Выбрать главу

Сигизмунд прекрасно знал, что представляет собой «корпус Делагарди», но притворился, что искренне считает его «шведским регулярным войском».

И началась польская интервенция — на сей раз настоящая, без всяких кавычек. Смоленск был осажден войсками гетмана Жулкевского…

Я нисколько не рвусь оправдывать поляков (благо мои предки принадлежат не к полякам, а как раз к литвинам, тут есть свои тонкости и стародавние польско-литовские трения, постороннему непонятные). Однако никак не могу согласиться с тем, что вторжение польских войск в 1609 г. в пределы России в трудах иных национал-патриотично озабоченных тружеников пера предстает едва ли не самым черным злодеянием в мировой истории…

Когда речь идет о двух соседствующих державах, существующих бок о бок не одну сотню лет, лучше всего сразу отказаться от привычки видеть все в черно-белом цвете. Просто-таки невозможно доискаться, кто и когда нанес первую зуботычину, послужившую детонатором многовековых испано-французских, франко-итальянских, англо-шотландских и германо-французских войн. Проще признать, что рыльце в пушку у всех заинтересованных сторон.

### Задание 1
Чьи войска осадили Смоленск, согласно исходному тексту?
### Задание 2
Объясните, пожалуйста, почему автор исходного текста советует не видеть в черно-белом цвете отношения двух соседних держав.
### Задание 3
Перечислите все многовековые войны, которые названы в исходном тексте.
Строки далее не связаны с исходным текстом.

### Исходные данные
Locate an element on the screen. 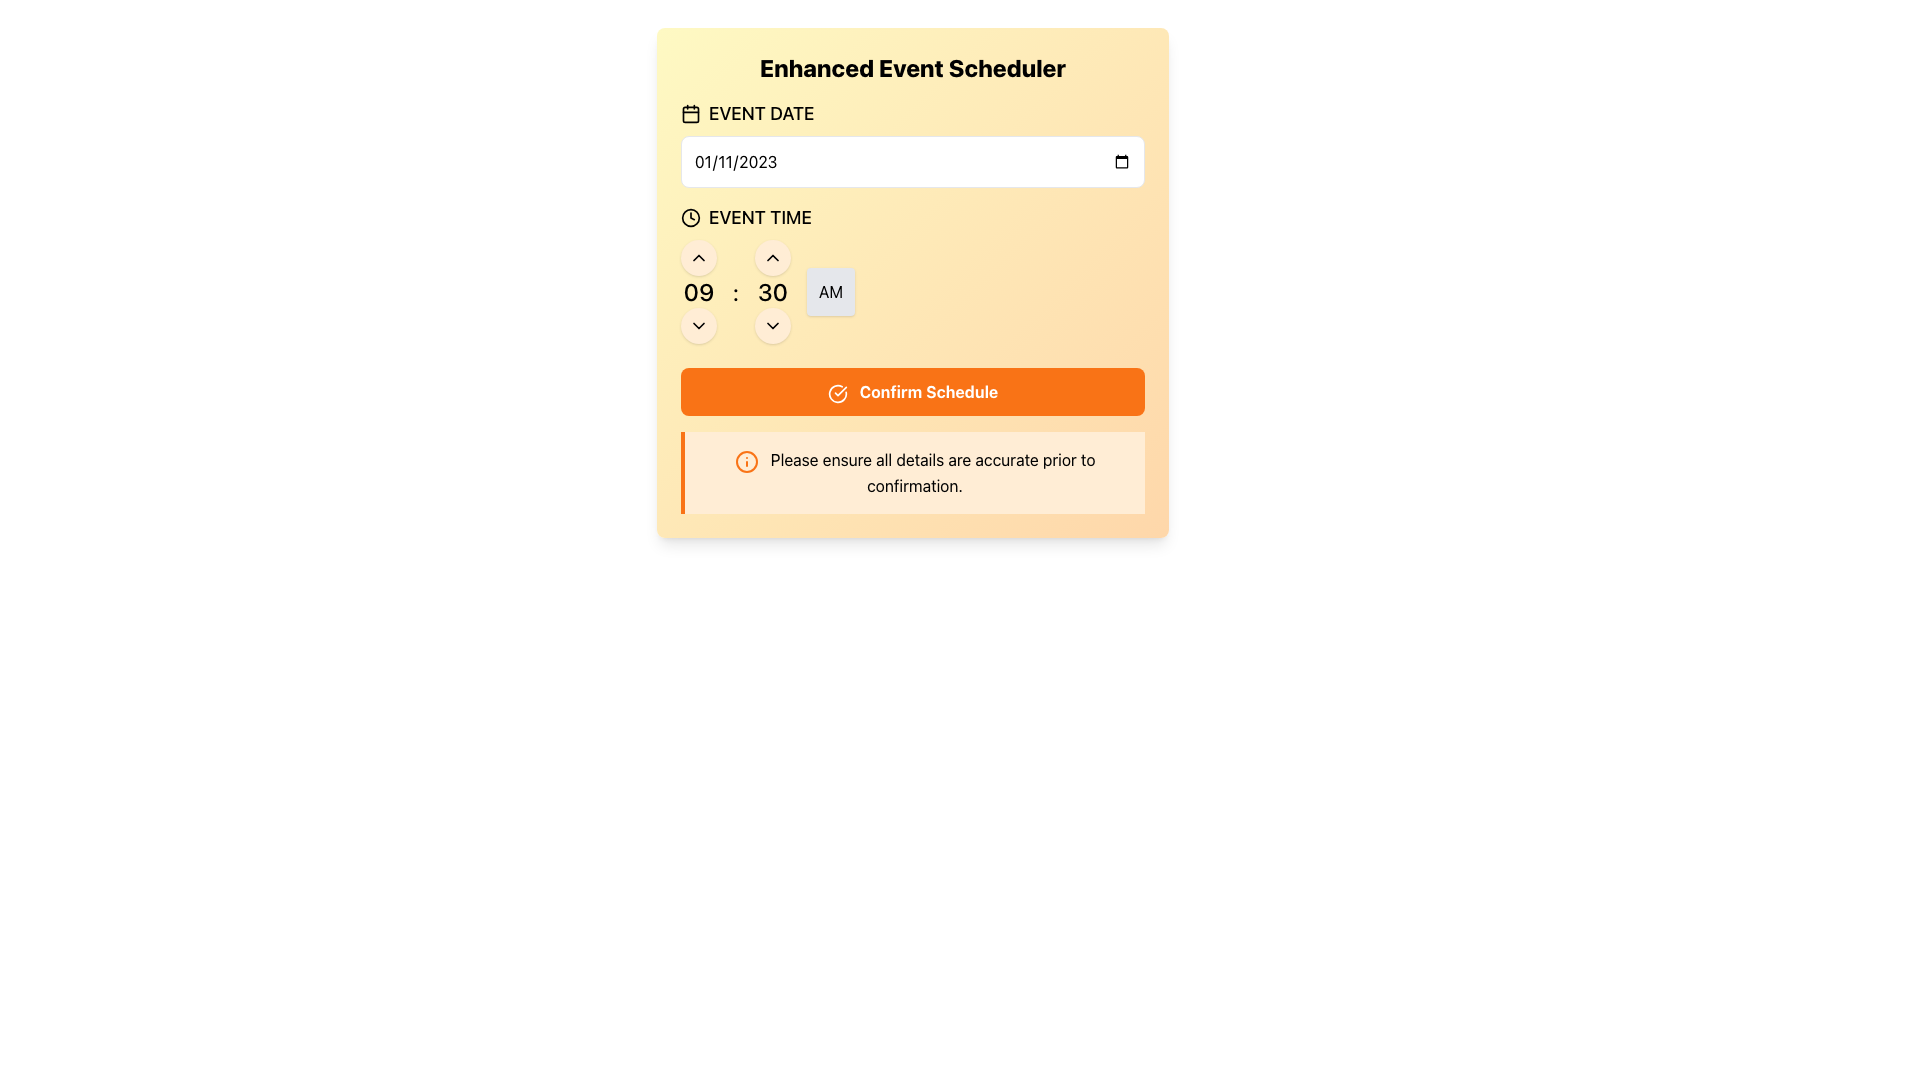  the upward-pointing chevron icon button with a light orange background located above the '09' time input field to increment the hour value is located at coordinates (699, 257).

### Ответ 1
Войска гетмана Жулкевского.

### Ответ 2
Если две державы веками существуют бок о бок, невозможно выяснить, кто и когда нанес первый удар, ставший причиной многовековых войн. Поэтому проще признать, что виноваты все заинтересованные стороны.

### Ответ 3
Испано-французские, франко-итальянские, англо-шотландские и германо-французские войны.